[PATCH] edd: Use scnprintf() for avoiding potential buffer overflow

From: Takashi Iwai
Date: Fri Mar 20 2020 - 04:44:35 EST


Since snprintf() returns the would-be-output size instead of the
actual output size, the succeeding calls may go beyond the given
buffer limit. Fix it by replacing with scnprintf().

Signed-off-by: Takashi Iwai <tiwai@xxxxxxx>
---

This driver looks like an orphan. If no one takes it, I'm willing to
merge the patch through my tree.

drivers/firmware/edd.c | 6 +++---
1 file changed, 3 insertions(+), 3 deletions(-)
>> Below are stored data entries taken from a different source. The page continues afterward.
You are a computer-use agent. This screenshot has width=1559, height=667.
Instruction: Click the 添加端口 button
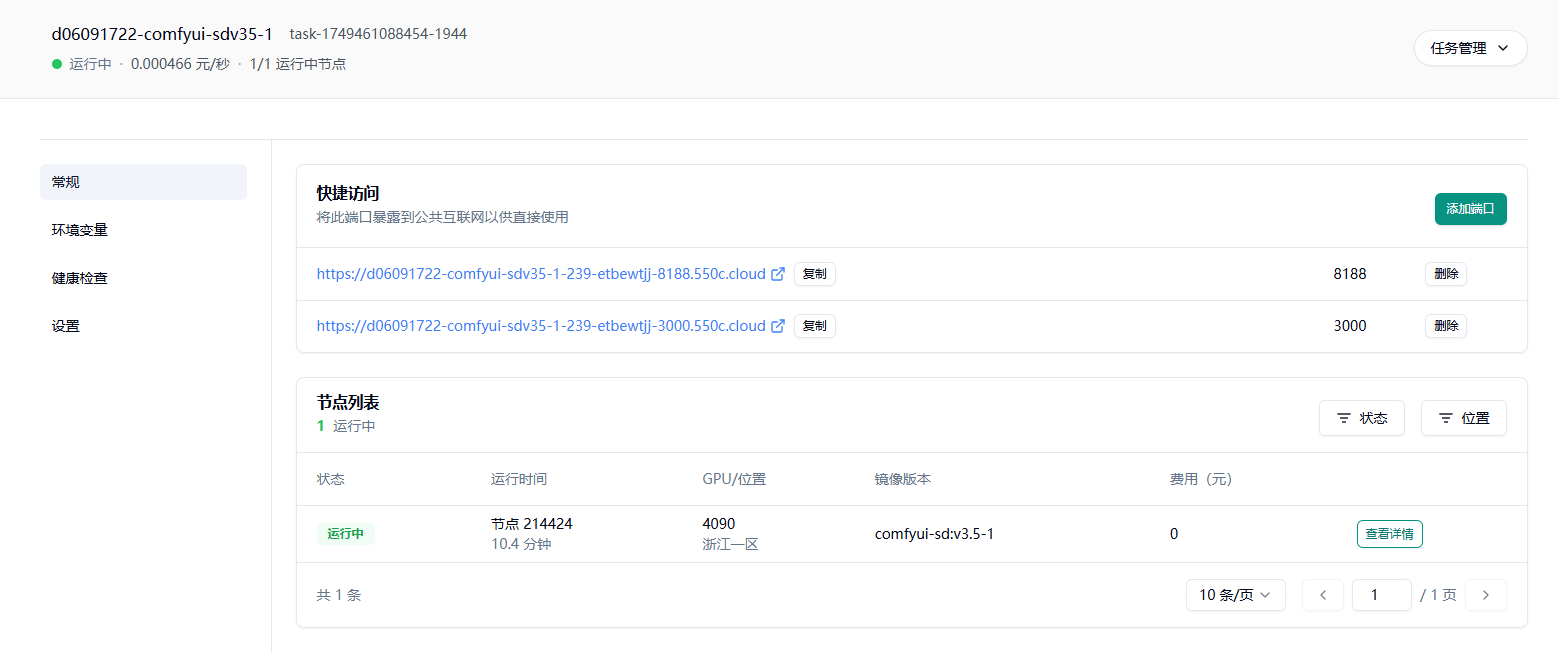[x=1470, y=209]
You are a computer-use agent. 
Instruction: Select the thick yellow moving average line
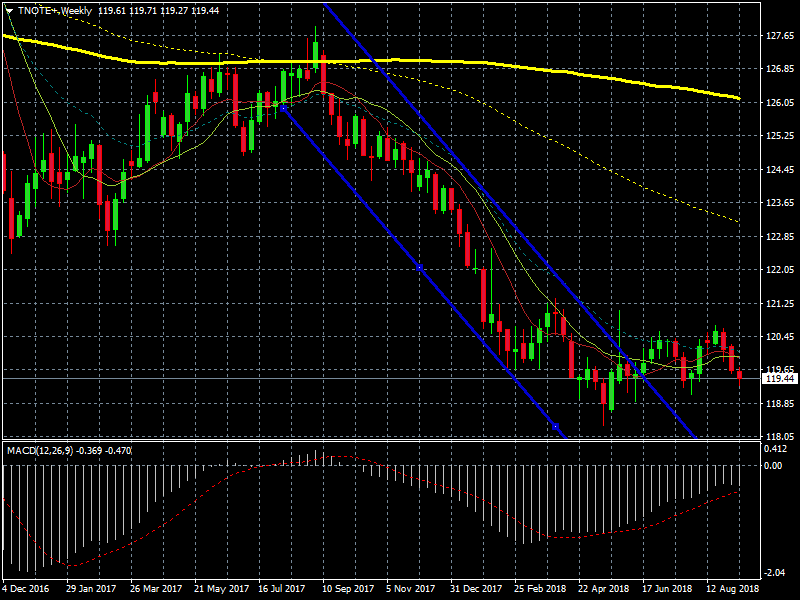pos(500,65)
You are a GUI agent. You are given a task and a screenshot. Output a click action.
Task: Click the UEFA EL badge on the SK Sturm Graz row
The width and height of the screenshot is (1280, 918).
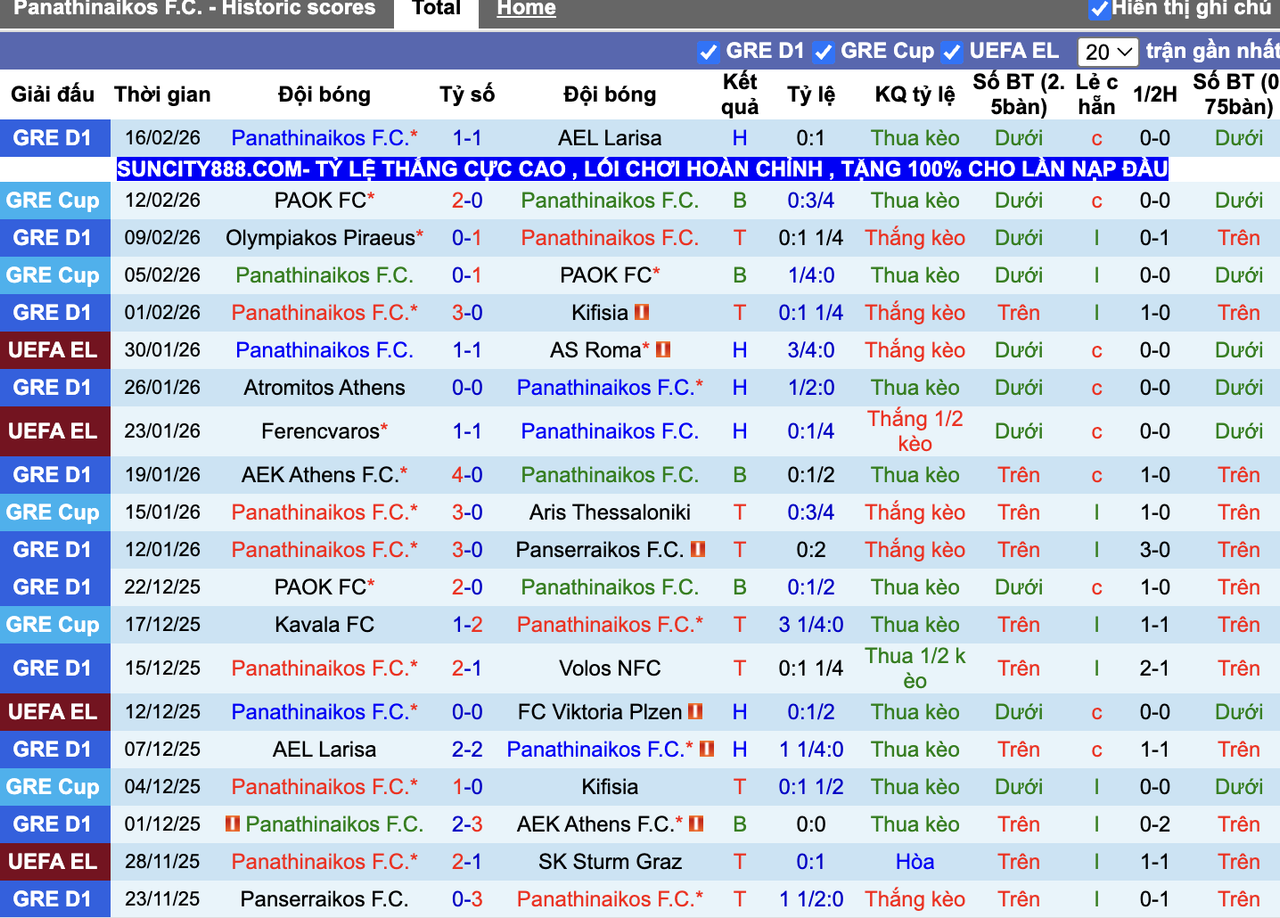tap(56, 861)
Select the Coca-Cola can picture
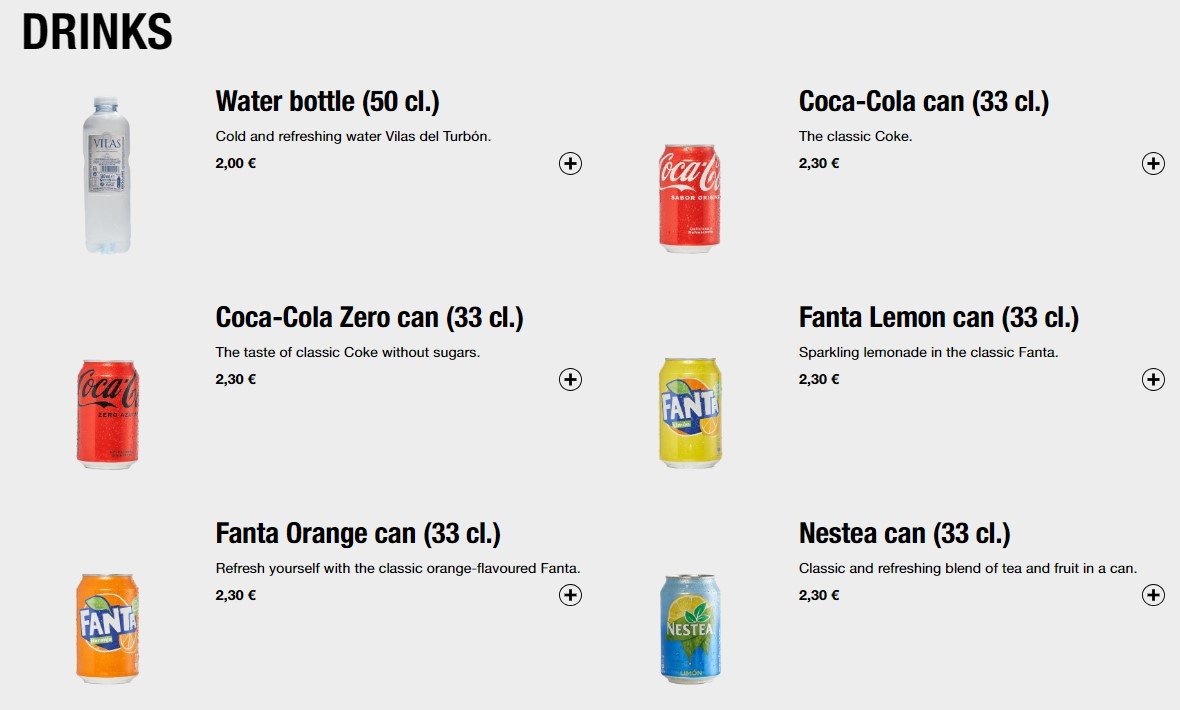This screenshot has height=710, width=1180. (690, 197)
diff --git a/drivers/firmware/edd.c b/drivers/firmware/edd.c
index 29906e39ab4b..14d0970a7198 100644
--- a/drivers/firmware/edd.c
+++ b/drivers/firmware/edd.c
@@ -341,7 +341,7 @@ edd_show_legacy_max_cylinder(struct edd_device *edev, char *buf)
if (!info || !buf)
return -EINVAL;

- p += snprintf(p, left, "%u\n", info->legacy_max_cylinder);
+ p += scnprintf(p, left, "%u\n", info->legacy_max_cylinder);
return (p - buf);
}

@@ -356,7 +356,7 @@ edd_show_legacy_max_head(struct edd_device *edev, char *buf)
if (!info || !buf)
return -EINVAL;

- p += snprintf(p, left, "%u\n", info->legacy_max_head);
+ p += scnprintf(p, left, "%u\n", info->legacy_max_head);
return (p - buf);
}

@@ -371,7 +371,7 @@ edd_show_legacy_sectors_per_track(struct edd_device *edev, char *buf)
if (!info || !buf)
return -EINVAL;

- p += snprintf(p, left, "%u\n", info->legacy_sectors_per_track);
+ p += scnprintf(p, left, "%u\n", info->legacy_sectors_per_track);
return (p - buf);
}

--
2.16.4